The brain is made of two sides, or hemispheres. Within each, there are smaller regions that control the body and all of its functions. A healthy brain keeps these functions working smoothly, like a well-oiled machine. In a normal brain, the right brain controls the left side of the body while the left brain controls the right side.
Left brain damage can affect the Broca’s and Wernicke’s areas. Broca’s area controls speech, while understanding and perception of language is controlled by Wernicke’s area.
One of the main causes of brain damage is a stroke, which occurs when the brain is deprived of blood. Without a proper supply of blood, damage to one or more areas of the brain can occur. Nerve relays are often affected, resulting in many serious symptoms.
Damage on the left side of the brain can cause problems with vision on the right side. In visual neglect, the right half of everything seen is missing, but the brain does not have the ability to process the fact that only half-vision is occurring.
Memory and cognition can also be affected. In most cases, vascular dementia occurs because the absence of suitable blood flow causes damage. Signs are similar to Alzheimer’s disease, and trouble with cognition influences the ability to engage in problem-solving. Both long-term and short-term memory can be affected.
Left brain damage can influence emotions as well. The frontal lobe, which helps regulate emotion, stretches across the front of both sides of the brain. Depression, anxiety, and inappropriate of unprovoked emotional outbursts can occur.
Treating brain damage can be difficult, depending on its severity and cause. A lot of the physical damage is often permanent, but many of the problems that occur can be repaired through physical therapy. Learning how to accommodate for visual differences, increasing range of motion, and general light exercises can be used to help a patient grow accustomed to the changes that have occurred from the brain damage.

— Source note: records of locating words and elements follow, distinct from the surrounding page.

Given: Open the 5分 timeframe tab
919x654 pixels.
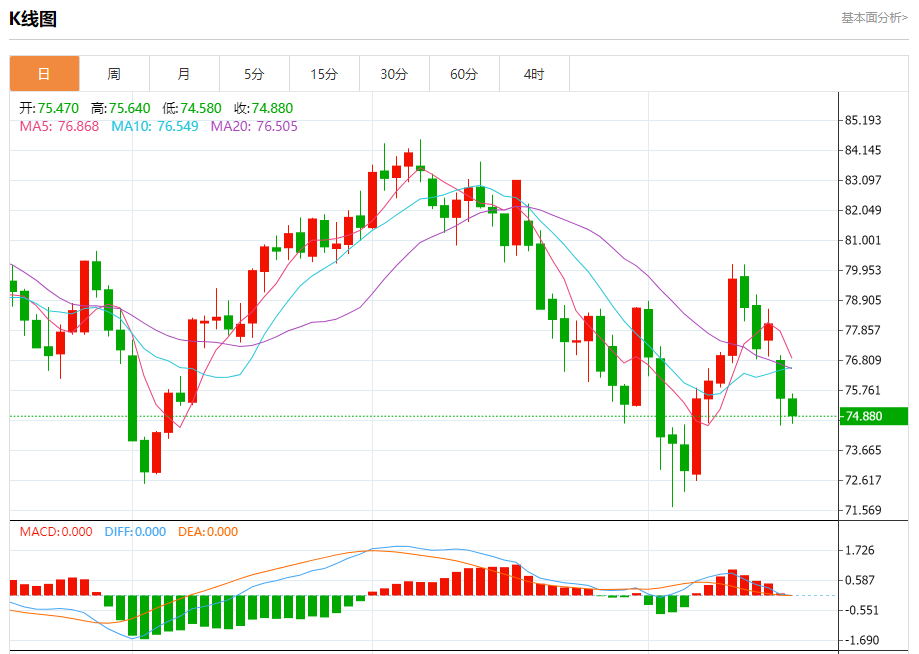Looking at the screenshot, I should click(254, 74).
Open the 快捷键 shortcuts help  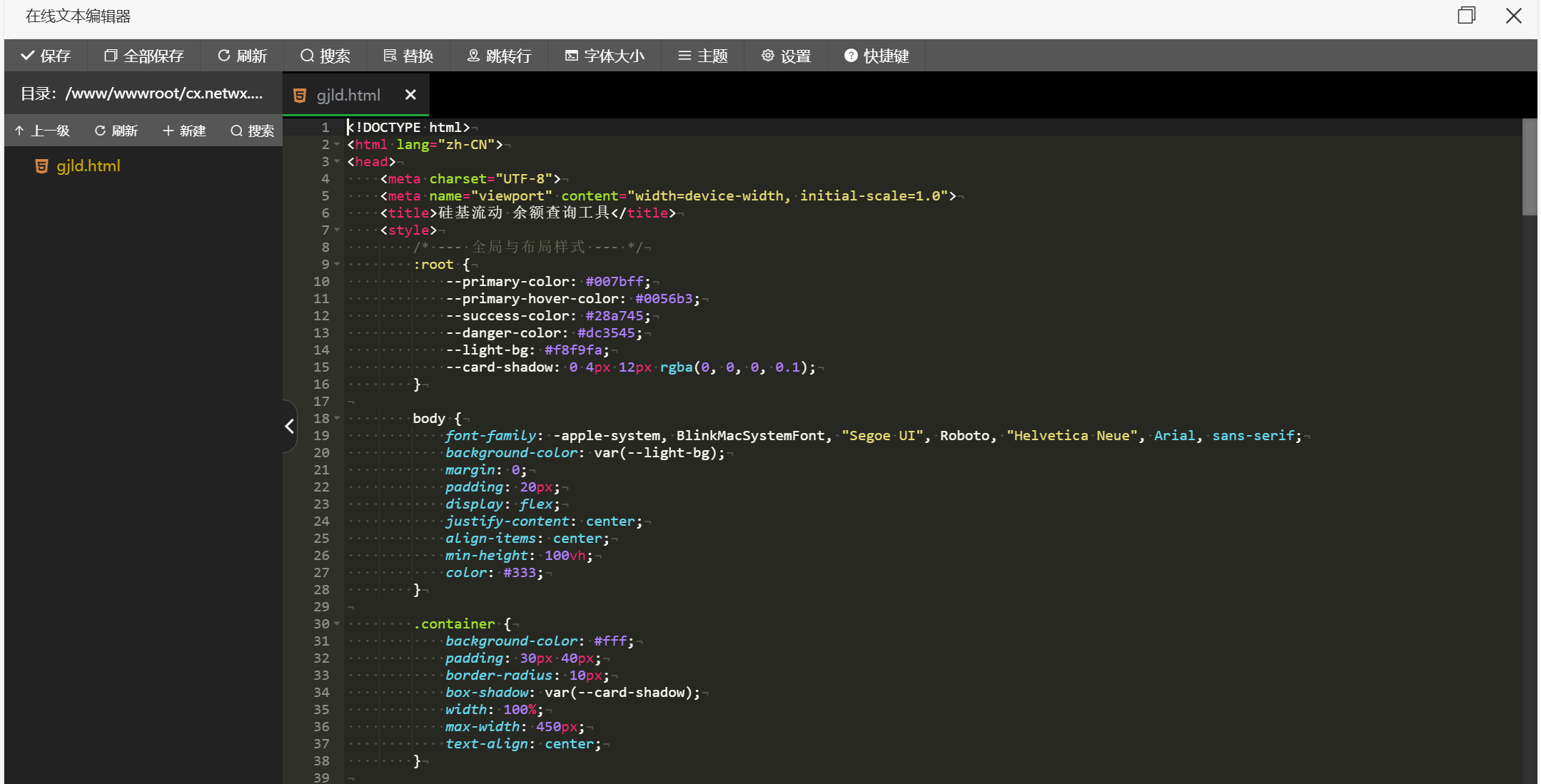coord(850,56)
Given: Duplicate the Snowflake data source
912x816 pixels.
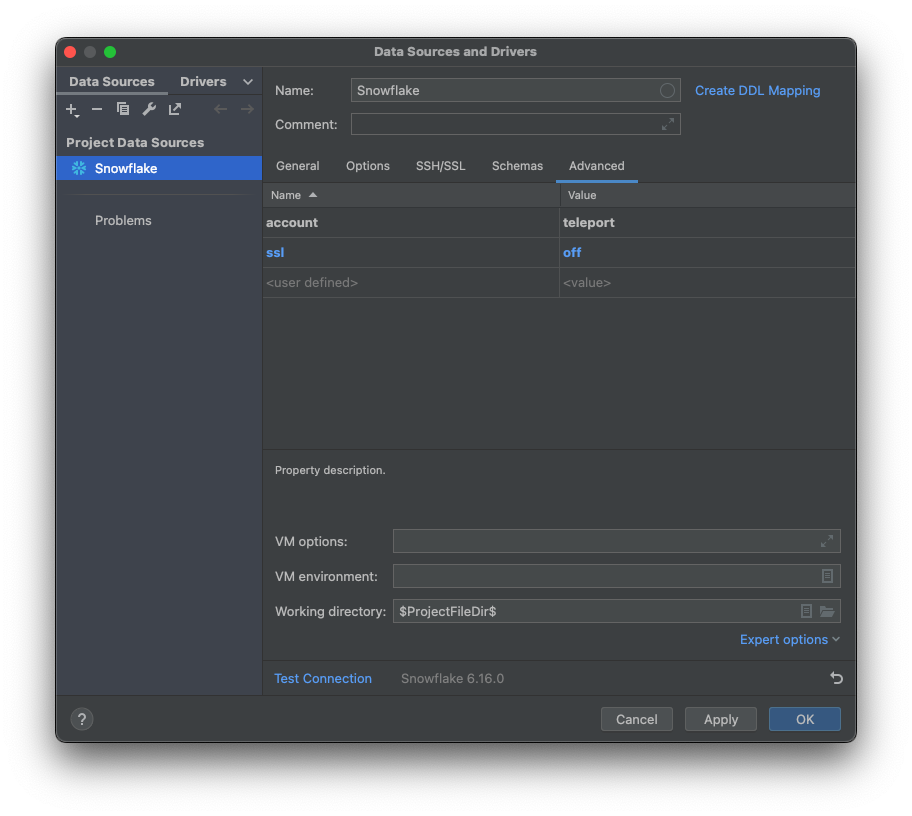Looking at the screenshot, I should (122, 109).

Patients can also be taught how to make adjustments to daily life when there are problems with cognition, perception, speaking, writing, and other activities. There are specific therapies, such as speech therapy, that are designed to help with each of these issues. Although a patient might never get back to the point that he or she was at before the damage occurred, he or she can at least work toward being able to communicate and process information better.